PRN – O senhor, como educador, assessor pedagógico, consegue vislumbrar outros setores em que todos achem que tem propriedade para criticar, como acontece com a educação?

MV – Ouvi de algumas pessoas que os cidadãos e cidadãs iriam sair melhores dessa pandemia. Eu ainda não consegui vislumbrar essa atitude. Vejo que existe um ódio desenfreado no sujeito social da atualidade. Muita gente está atirando para todos os lados. Vejo professores, a imprensa, artistas sendo atacados/criticados.

PRN – O que a pandemia impactou na rotina da educação, especialmente no trabalho de professores, supervisores e assessores pedagógicos?

MV – Em tudo. A educação precisou ser reinventada: mudou a rotina, as práticas, a forma de fazer/agir do pedagógico. Houve a incorporação do teletrabalho, da apropriação das ferramentas tecnológicas e do distanciando social. A educação saiu do espaço escolar para dentro das casas dos professores. Houve a quebra da individualidade e o crescimento das horas trabalhadas. Os horários foram extrapolados e as horas de frente as telas ampliadas.

PRN – Como educador, quais as perspectivas que o senhor vislumbra para a educação pós-pandemia?
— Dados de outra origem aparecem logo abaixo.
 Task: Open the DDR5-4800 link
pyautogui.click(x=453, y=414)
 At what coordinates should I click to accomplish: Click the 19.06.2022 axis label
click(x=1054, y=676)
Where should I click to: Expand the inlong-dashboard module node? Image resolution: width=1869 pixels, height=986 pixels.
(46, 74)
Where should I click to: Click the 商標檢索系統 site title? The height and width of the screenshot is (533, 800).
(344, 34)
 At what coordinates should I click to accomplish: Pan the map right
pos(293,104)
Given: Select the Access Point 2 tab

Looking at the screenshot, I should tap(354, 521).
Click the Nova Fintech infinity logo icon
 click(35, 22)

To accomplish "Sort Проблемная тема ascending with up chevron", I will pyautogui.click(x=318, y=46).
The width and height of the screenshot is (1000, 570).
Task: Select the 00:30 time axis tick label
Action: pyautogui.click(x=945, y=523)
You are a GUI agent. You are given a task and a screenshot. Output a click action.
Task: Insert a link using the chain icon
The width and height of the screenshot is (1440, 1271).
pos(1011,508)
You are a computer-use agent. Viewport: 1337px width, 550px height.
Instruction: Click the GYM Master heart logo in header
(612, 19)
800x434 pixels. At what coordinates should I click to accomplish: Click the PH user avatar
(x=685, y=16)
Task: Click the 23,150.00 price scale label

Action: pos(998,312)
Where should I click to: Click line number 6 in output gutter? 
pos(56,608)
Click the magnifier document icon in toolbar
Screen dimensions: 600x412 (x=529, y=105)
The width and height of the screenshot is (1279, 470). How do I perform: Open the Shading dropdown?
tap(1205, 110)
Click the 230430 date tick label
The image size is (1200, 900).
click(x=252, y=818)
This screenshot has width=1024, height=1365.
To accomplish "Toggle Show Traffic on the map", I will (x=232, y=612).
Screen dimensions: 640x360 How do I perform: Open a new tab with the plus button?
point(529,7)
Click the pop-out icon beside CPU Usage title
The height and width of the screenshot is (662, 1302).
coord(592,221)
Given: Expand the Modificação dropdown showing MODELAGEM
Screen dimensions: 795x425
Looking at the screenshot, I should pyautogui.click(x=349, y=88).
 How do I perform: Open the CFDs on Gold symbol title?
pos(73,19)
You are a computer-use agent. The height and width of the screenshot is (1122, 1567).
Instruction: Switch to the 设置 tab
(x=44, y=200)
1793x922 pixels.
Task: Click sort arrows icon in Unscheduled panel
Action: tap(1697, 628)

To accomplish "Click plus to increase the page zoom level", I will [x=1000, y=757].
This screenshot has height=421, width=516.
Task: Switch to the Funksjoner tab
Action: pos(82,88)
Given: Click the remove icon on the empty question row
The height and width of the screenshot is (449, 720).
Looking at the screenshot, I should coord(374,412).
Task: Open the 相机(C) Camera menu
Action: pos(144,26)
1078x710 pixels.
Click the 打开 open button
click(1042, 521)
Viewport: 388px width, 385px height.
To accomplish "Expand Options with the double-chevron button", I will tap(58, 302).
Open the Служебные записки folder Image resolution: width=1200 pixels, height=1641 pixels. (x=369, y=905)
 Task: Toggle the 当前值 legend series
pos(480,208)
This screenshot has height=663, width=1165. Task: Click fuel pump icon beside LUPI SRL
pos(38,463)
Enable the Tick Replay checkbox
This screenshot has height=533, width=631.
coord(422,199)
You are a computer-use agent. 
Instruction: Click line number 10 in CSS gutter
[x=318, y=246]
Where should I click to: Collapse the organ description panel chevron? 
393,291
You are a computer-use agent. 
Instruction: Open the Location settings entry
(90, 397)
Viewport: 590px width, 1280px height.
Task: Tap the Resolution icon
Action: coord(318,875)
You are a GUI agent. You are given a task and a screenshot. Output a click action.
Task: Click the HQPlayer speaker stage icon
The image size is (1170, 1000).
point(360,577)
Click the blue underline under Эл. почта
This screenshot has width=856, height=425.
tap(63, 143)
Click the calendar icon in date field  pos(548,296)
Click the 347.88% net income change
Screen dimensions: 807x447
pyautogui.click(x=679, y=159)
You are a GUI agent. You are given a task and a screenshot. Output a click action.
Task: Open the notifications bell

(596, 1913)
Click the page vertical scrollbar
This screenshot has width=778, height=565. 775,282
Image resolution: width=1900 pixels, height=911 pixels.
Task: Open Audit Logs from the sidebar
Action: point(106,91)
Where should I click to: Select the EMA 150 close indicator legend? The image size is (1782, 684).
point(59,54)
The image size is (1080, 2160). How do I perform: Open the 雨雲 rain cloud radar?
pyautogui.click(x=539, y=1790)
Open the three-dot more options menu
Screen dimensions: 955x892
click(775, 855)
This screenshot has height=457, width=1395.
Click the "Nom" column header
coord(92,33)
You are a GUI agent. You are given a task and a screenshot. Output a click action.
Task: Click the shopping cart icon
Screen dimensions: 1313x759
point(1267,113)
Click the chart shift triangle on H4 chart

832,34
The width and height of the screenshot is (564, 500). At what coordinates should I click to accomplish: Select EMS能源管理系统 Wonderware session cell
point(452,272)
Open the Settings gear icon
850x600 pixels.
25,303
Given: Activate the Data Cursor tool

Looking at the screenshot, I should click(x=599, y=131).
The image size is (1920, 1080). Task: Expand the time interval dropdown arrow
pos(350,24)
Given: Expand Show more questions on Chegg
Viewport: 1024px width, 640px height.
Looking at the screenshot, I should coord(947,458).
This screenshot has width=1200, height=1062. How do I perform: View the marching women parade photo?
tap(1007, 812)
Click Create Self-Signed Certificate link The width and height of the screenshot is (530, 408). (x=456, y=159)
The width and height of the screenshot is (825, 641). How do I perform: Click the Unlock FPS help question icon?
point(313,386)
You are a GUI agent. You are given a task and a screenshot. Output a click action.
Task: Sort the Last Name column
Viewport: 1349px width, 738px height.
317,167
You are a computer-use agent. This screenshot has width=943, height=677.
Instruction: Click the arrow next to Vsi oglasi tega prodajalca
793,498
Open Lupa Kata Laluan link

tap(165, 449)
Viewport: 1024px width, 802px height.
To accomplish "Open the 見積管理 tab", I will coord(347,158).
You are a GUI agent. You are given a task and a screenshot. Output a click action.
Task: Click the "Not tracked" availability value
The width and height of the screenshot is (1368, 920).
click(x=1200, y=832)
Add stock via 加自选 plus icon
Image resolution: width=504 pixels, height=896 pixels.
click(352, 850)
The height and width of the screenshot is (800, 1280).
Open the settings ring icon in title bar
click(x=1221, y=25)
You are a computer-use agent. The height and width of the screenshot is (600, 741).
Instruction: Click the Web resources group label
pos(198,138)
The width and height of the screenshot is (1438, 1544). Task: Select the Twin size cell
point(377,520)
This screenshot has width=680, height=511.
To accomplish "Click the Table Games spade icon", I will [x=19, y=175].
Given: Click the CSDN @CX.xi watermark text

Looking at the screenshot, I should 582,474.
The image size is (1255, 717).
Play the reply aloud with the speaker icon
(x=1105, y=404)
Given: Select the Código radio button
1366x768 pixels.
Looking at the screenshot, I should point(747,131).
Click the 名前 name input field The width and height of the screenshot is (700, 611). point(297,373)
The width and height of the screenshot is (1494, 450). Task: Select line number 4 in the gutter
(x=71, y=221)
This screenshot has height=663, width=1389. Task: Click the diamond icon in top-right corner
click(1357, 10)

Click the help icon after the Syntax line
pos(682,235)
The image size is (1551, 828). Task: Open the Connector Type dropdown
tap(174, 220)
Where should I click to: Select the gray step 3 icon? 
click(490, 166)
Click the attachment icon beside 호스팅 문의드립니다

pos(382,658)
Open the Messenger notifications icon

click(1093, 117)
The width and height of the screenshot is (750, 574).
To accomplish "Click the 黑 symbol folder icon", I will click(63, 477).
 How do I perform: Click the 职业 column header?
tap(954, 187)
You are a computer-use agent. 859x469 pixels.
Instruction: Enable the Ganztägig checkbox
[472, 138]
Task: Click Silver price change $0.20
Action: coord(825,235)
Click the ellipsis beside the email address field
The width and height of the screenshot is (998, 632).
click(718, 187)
MV – Tudo ainda é muito incerto. Estamos escrevendo um novo capítulo das nossas vidas, aprendendo, aos poucos, com as nossas novas experiências. Há tempos que sabíamos que a escola precisava ser reinventada para as novas demandas da sociedade. Tivemos que mudar bruscamente e vejo que tudo o que foi aprendido e experimentado deverá fazer parte da rotina da escola da pós pandemia. As práticas não serão abandonadas, serão agregadas aos processos de ensino e aprendizagem. O que resta saber? Como as escolas serão preparadas para existir nesses novos tempos. Muita coisa deve ser adaptada(…)

PRN – Será possível incorporar algumas das práticas do ensino remoto atual mesmo após essa crise sanitária?

MV – É preciso replanejar as estratégias, criar modelos e paradigmas. Fazer rejuntes não adianta, a educação já está cansada de remendos. Tudo pode ser se tiver investimento na aquisição de materiais, reformas de espaços, ampliação de possibilidades…

PRN – Sua mensagem final.

MV – As coisas estão fora do lugar, o mundo está indo para uma direção muito incerta. Tudo é muito confuso e precisamos colocar os pés no chão para não deixar nossa resistência ser maculada. Estamos sem políticas humanitárias e sem soluções civilizatórias. Sigo acreditando na leitura, na literatura, na arte em geral para fazer a diferença na vida do homem e nas relações sociais. É preciso uma mudança de foco e de direção. Basta de retrocesso e de continuar reféns dessa falta de tantas coisas que assolam nossas vidas. Precisamos de um impeachment do genocida, de uma guinada política e de plantar a esperança por aí para poder colher a vontade de viver em uma sociedade pautada na igualdade, na fraternidade, na liberdade e, acima de tudo, na democracia.